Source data
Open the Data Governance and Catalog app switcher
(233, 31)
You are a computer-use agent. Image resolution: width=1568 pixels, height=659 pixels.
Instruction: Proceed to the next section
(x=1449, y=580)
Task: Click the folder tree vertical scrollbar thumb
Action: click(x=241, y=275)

* **Work order**
Set down every entry once more, exactly as it was written above.

* **Result of this task**
Open the Data Governance and Catalog app switcher
(233, 31)
You are a computer-use agent. Image resolution: width=1568 pixels, height=659 pixels.
Instruction: Proceed to the next section
(x=1449, y=580)
Task: Click the folder tree vertical scrollbar thumb
Action: click(x=241, y=275)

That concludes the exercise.